* [Problem to work on] Repeat the entries below word for word, though any picture in them should be dropped.

━━ Stored data ━━

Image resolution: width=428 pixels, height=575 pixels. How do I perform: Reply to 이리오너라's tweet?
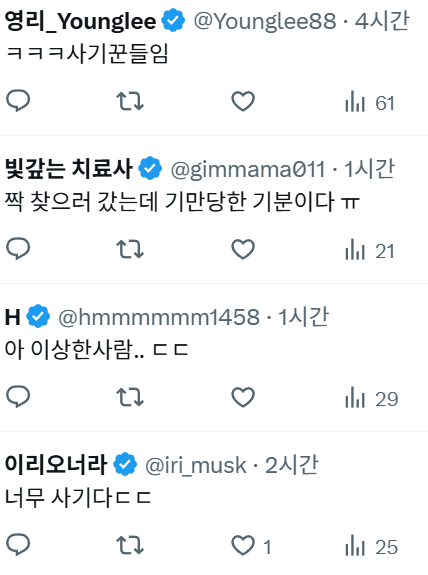pyautogui.click(x=18, y=545)
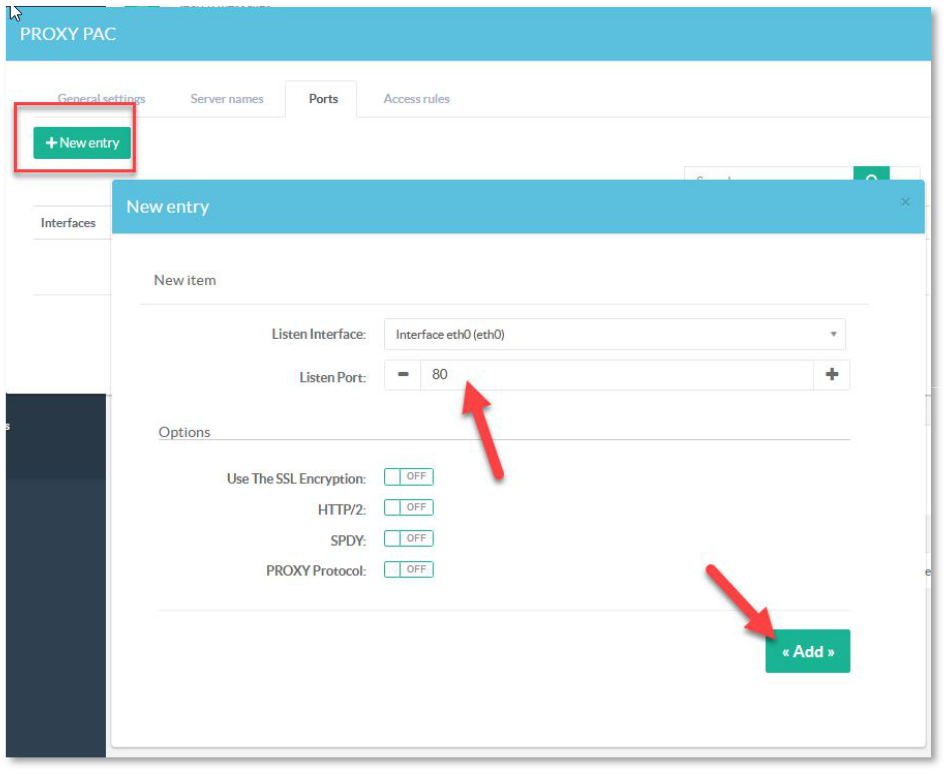Turn on the SPDY toggle
Screen dimensions: 948x774
point(408,539)

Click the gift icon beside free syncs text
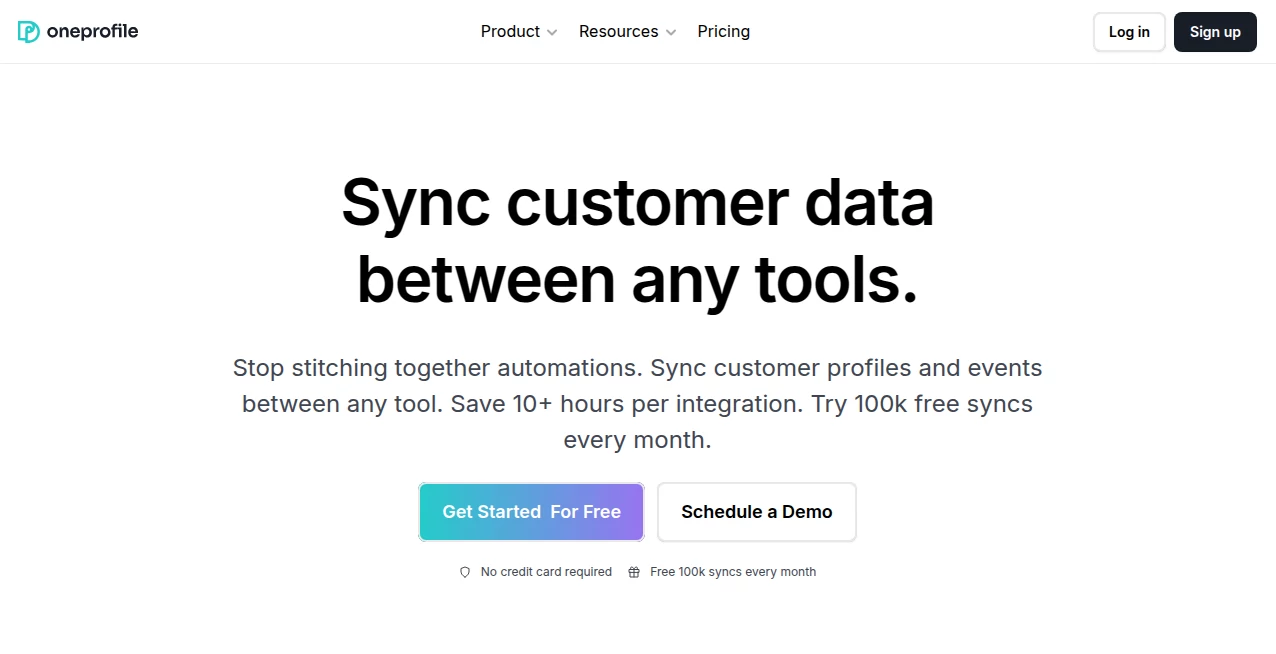(634, 571)
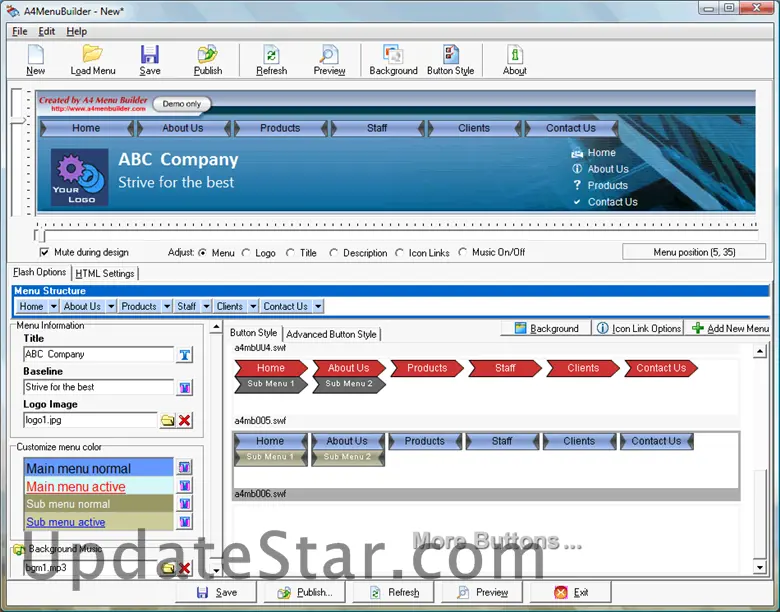The width and height of the screenshot is (780, 612).
Task: Expand the Home dropdown arrow in Menu Structure
Action: pyautogui.click(x=54, y=307)
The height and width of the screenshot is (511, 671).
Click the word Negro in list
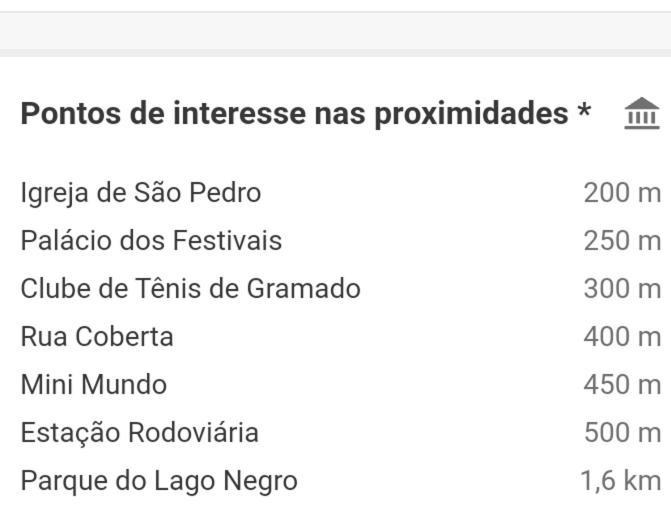click(x=261, y=482)

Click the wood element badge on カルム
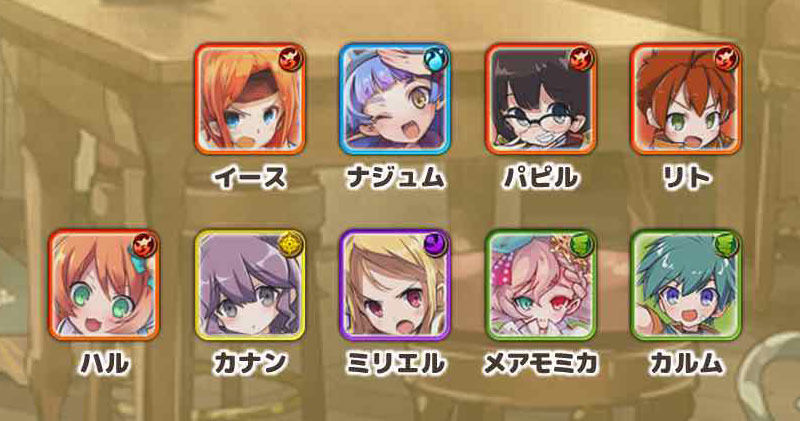(727, 244)
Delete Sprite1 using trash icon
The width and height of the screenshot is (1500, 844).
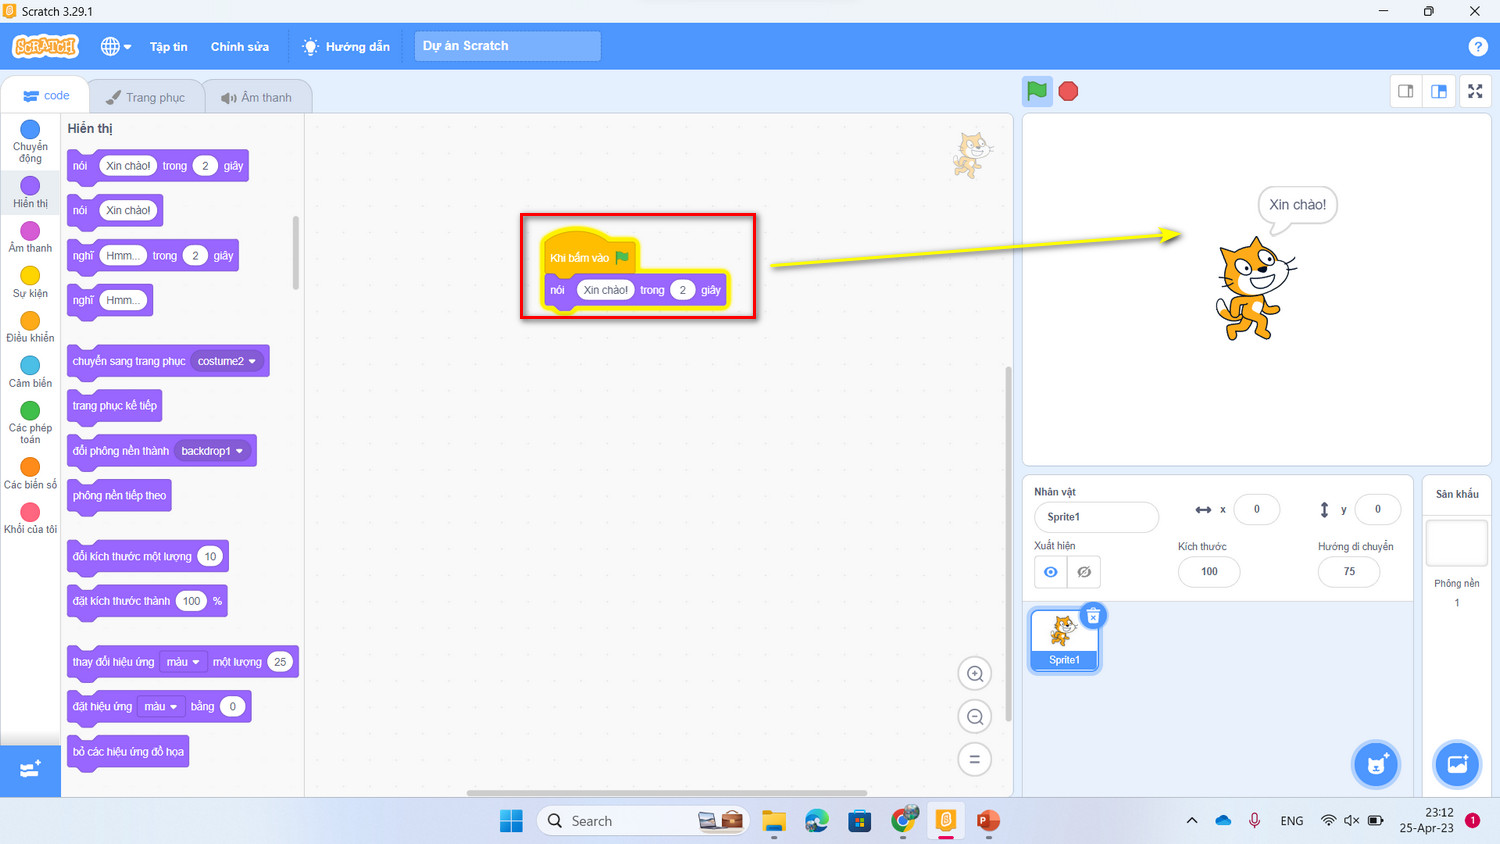click(1093, 616)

━━━

* [Solution to this problem]
Image resolution: width=428 pixels, height=575 pixels. How do I perform: Reply to 이리오너라's tweet?
pyautogui.click(x=18, y=545)
Turn on the SPDY toggle
Screen dimensions: 948x774
point(408,539)

Click the gift icon beside free syncs text
(634, 571)
The width and height of the screenshot is (780, 612).
Task: Expand the Home dropdown arrow in Menu Structure
Action: pyautogui.click(x=54, y=307)
The height and width of the screenshot is (511, 671).
Click the word Negro in list
click(x=261, y=482)

Click the wood element badge on カルム
(727, 244)
Delete Sprite1 using trash icon
The width and height of the screenshot is (1500, 844).
click(1093, 616)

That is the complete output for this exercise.